-- Opening Marker --
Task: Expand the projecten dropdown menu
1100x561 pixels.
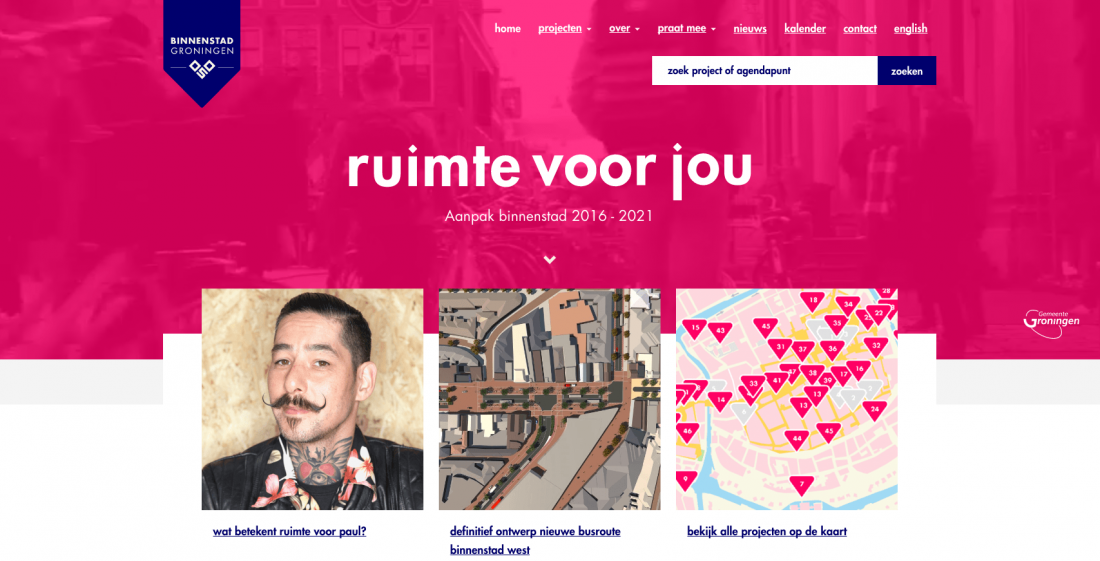Action: pos(565,29)
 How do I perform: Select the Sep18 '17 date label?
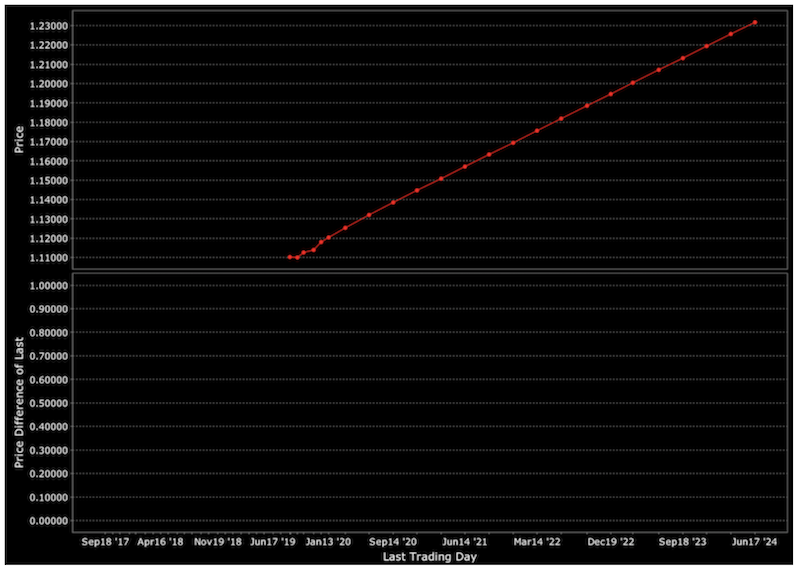click(105, 541)
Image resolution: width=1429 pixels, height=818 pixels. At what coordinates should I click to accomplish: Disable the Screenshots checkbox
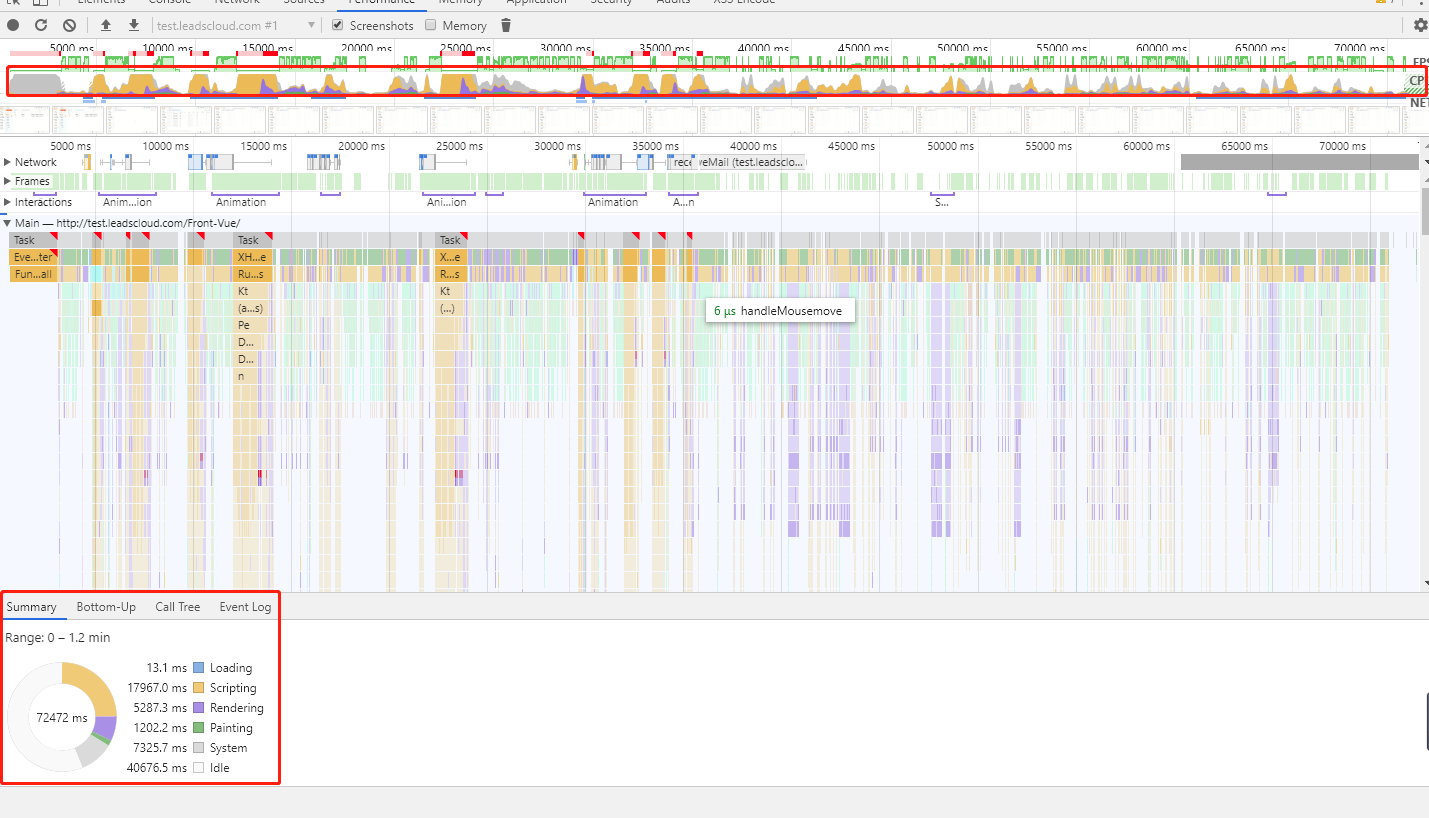tap(338, 25)
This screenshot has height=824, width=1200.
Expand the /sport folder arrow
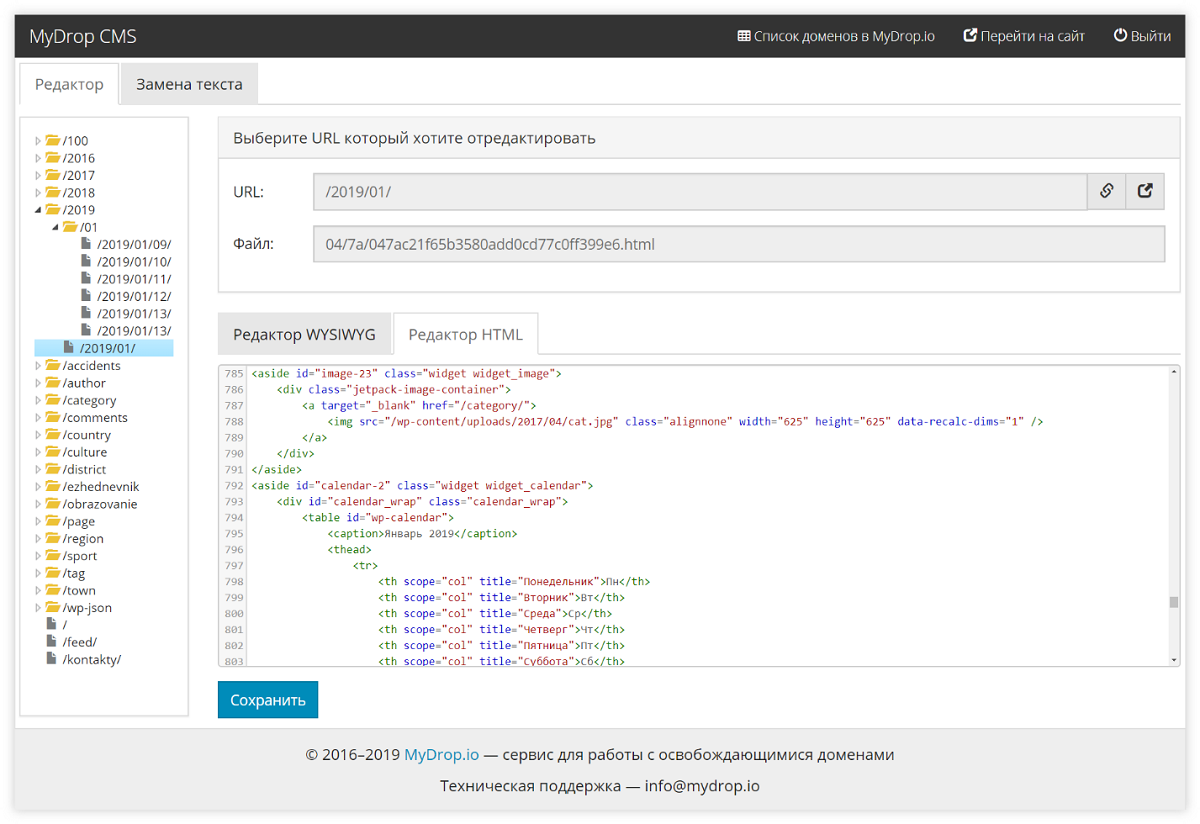click(x=38, y=556)
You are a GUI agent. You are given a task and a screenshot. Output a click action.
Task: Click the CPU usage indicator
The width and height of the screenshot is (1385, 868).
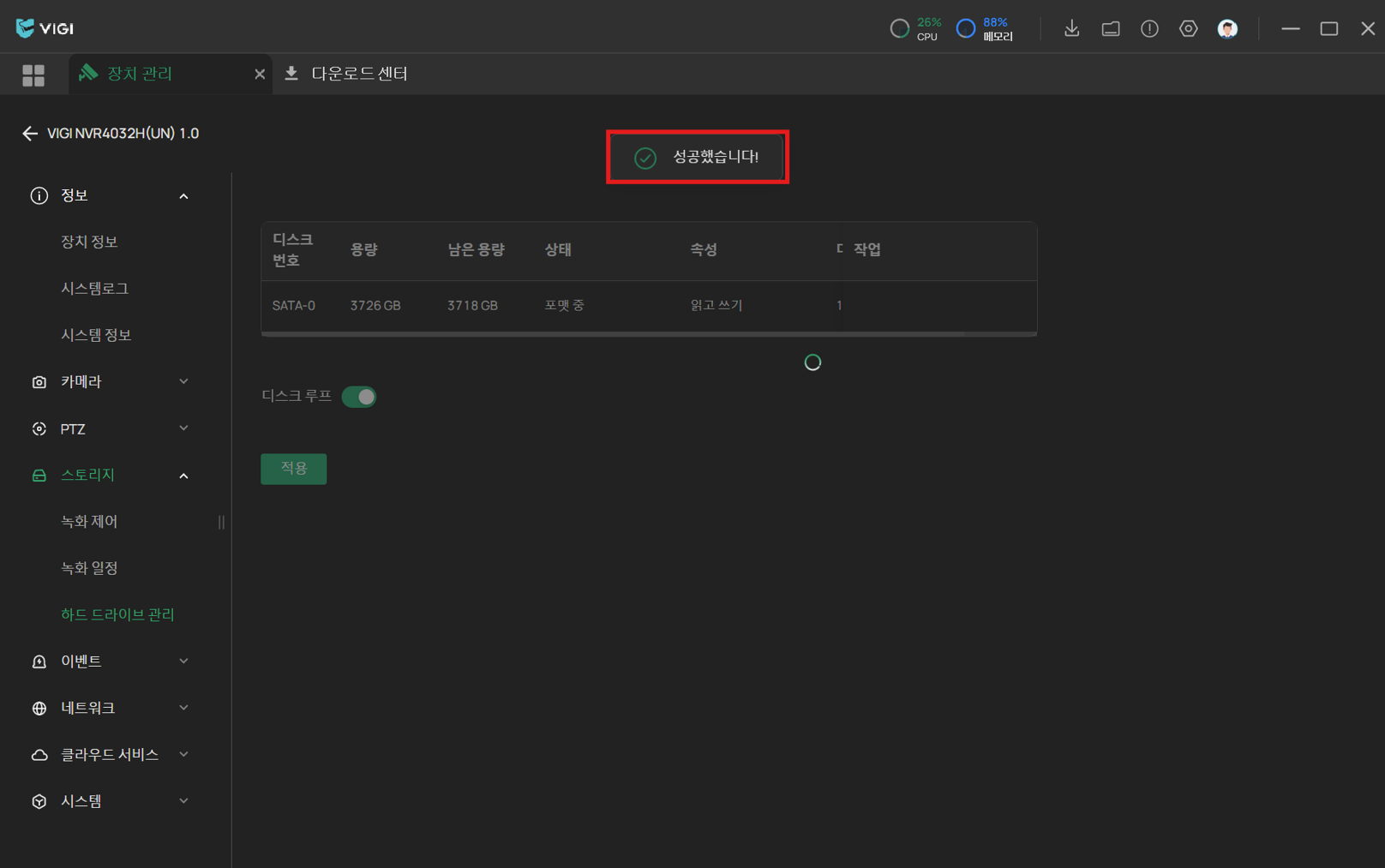click(915, 29)
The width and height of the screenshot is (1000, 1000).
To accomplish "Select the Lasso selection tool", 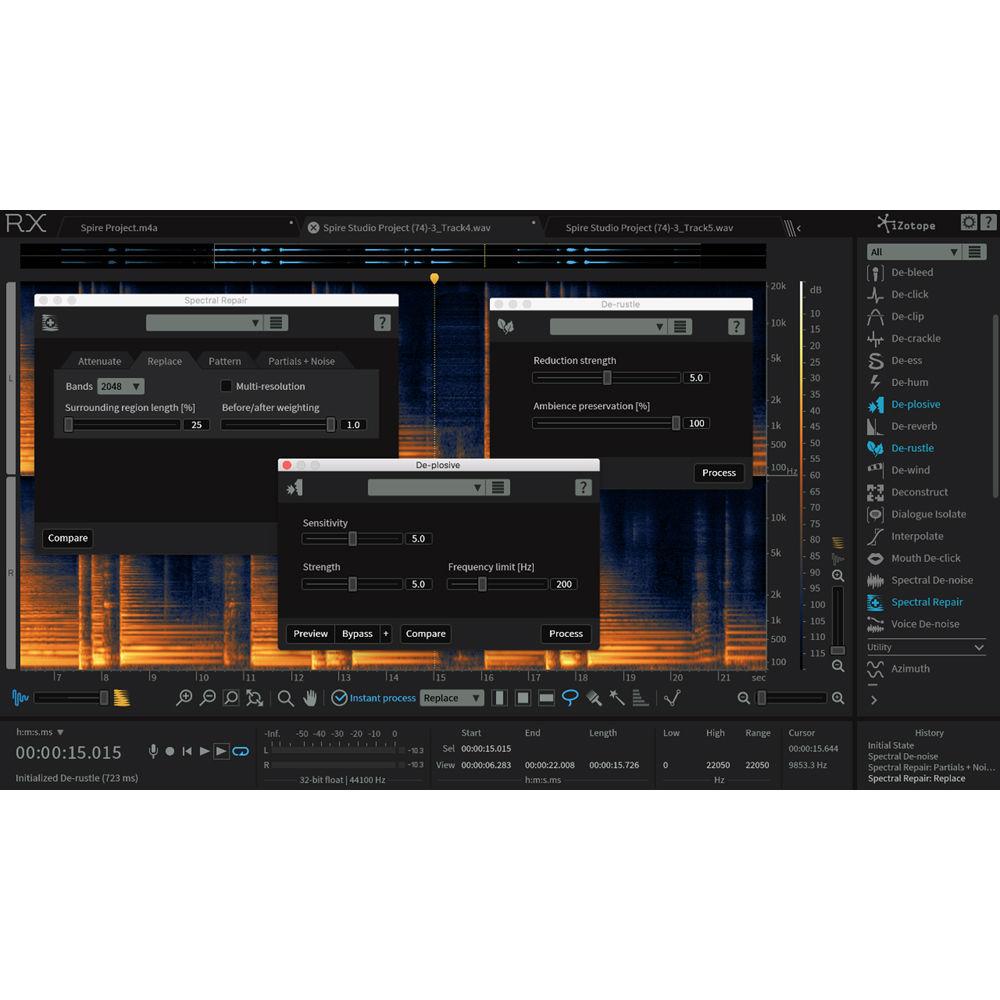I will pyautogui.click(x=570, y=697).
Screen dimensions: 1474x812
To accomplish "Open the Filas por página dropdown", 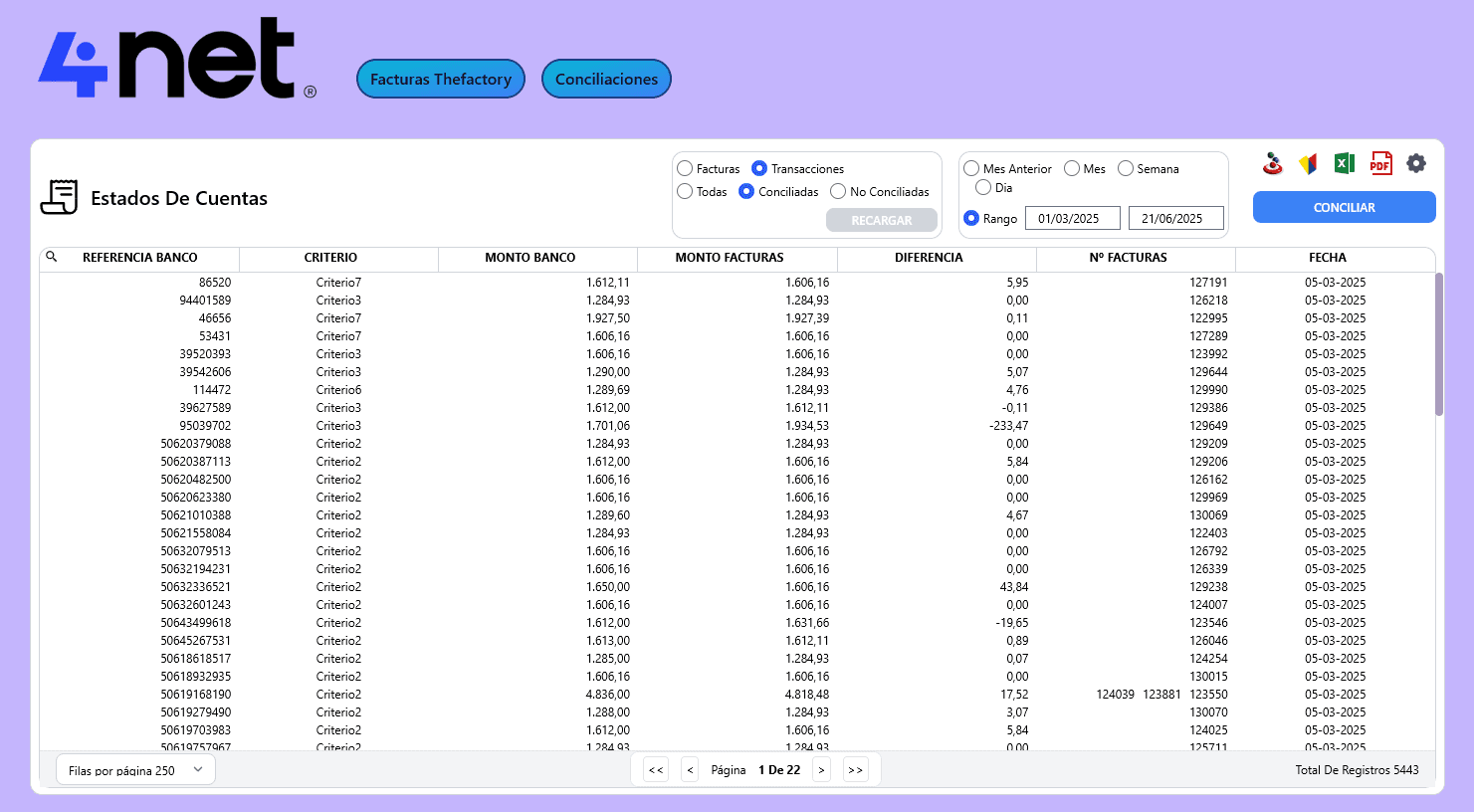I will [135, 770].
-- Closing Marker --
When you reach the line with "You are a GUI" in the records above, begin repeating the lines exactly, and stop after the line with "The width and height of the screenshot is (1000, 1000).". Skip all pictures.

Solution to this exercise »
You are a GUI agent. You are given a task and a screenshot. Output a click action.
Task: Click the CPU usage indicator
The width and height of the screenshot is (1385, 868).
click(915, 29)
The width and height of the screenshot is (1000, 1000).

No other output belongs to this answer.